Le cabinet d’avocats un jour dut fermer. Mes deux employeurs se retrouvèrent inculpés de trafic de drogue. C’était prévisible. Il est plus fructueux de vendre de la cocaïne que des bougies. La cocaïne à cette époque ne jouissait pas de la popularité qui l’a mise aujourd’hui à la mode, mais la demande représentait quand même une incitation à laquelle mes employeurs n’avaient pu résister. Chacun récolta cinq ans de prison. Pendant plusieurs mois je fus à la dérive, vivant uniquement de l’allocation de chômage, puis je trouvai une place de vendeuse dans le magasin de disques de Telegraph Avenue, Musik Shop, où je travaille encore maintenant.

La psychose peut emprunter bien des formes. Elle peut embrasser la totalité des choses ou se concentrer sur un sujet bien particulier. Le cas de Bill représentait la démence omniprésente ; la folie s’était infiltrée dans toutes les parcelles de son existence, ou c’est du moins ce que je présume.

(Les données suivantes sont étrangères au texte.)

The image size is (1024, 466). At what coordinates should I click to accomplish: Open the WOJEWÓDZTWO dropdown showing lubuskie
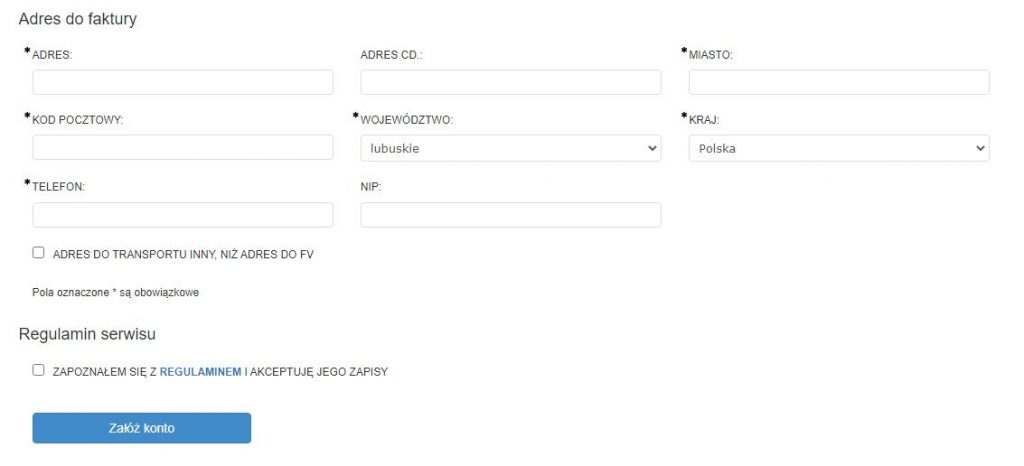[x=510, y=148]
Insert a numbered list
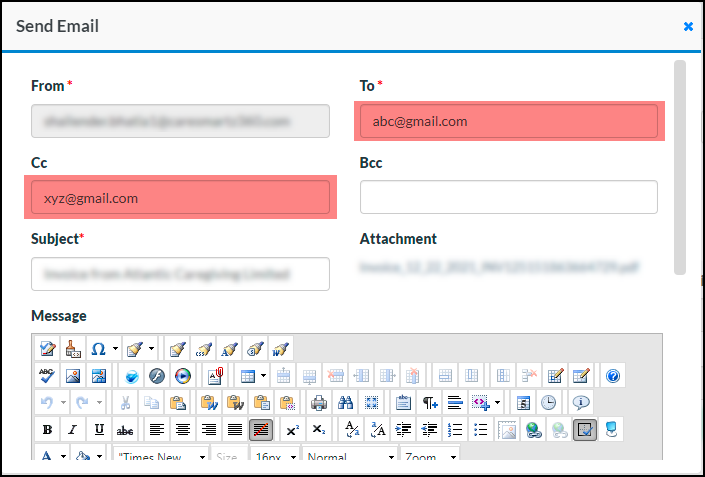This screenshot has height=477, width=705. coord(455,430)
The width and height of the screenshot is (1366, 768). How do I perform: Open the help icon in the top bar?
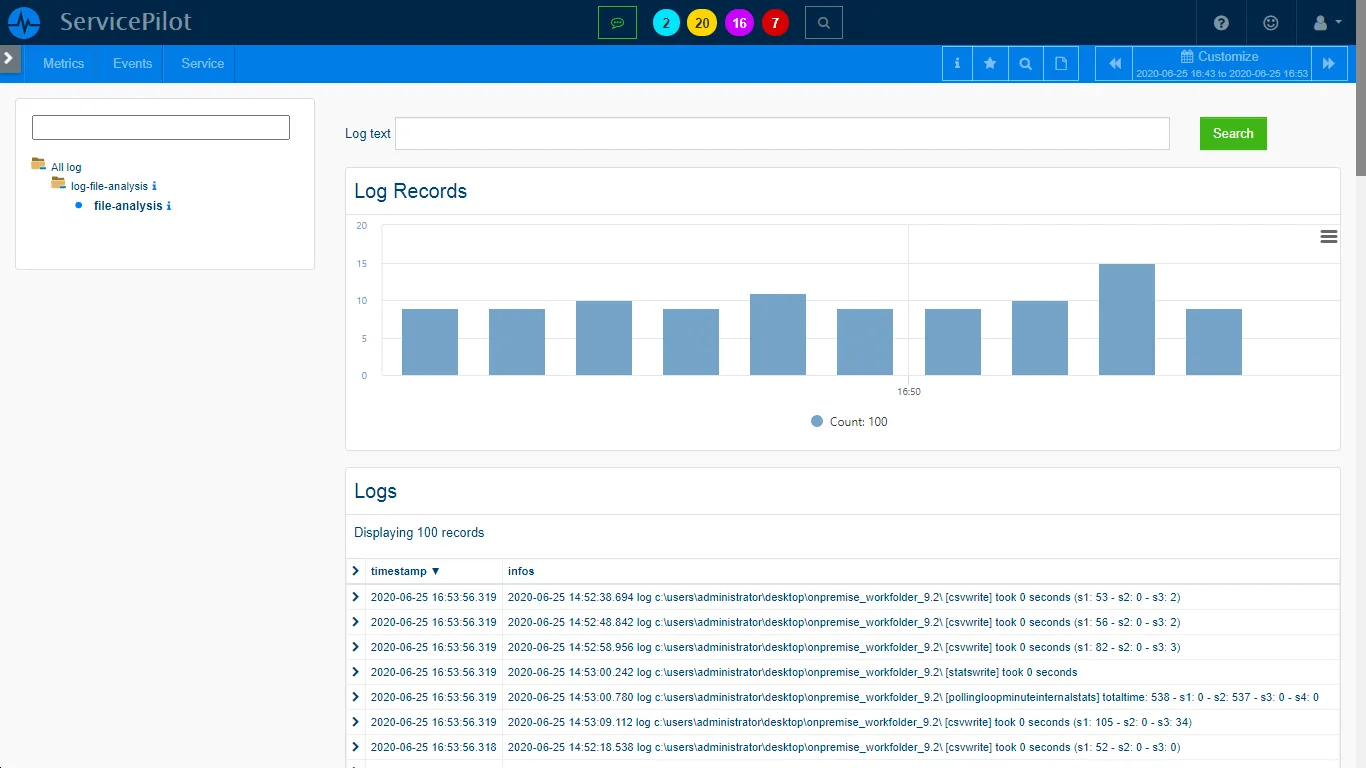(x=1221, y=22)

Le type de folie caractérisé par l’idée fixe est un phénomène fascinant. Je parle de l’idée fixe obsessionnelle, celle dont l’esprit ne peut se détacher. Cela représente une possibilité insoupçonnée de dysfonctionnement du cerveau humain. Il faut avoir vu une idée fixe à l’œuvre pour en apprécier pleinement la force. Une fois introduite dans un esprit, l’esprit d’un être humain donné, non seulement elle n’en part plus jamais, mais elle consume aussi tout ce que cet esprit contient d’autre, de sorte que finalement l’individu n’existe plus, son esprit en tant que tel n’existe plus : seule subsiste l’idée fixe qui a tout détruit autour d’elle.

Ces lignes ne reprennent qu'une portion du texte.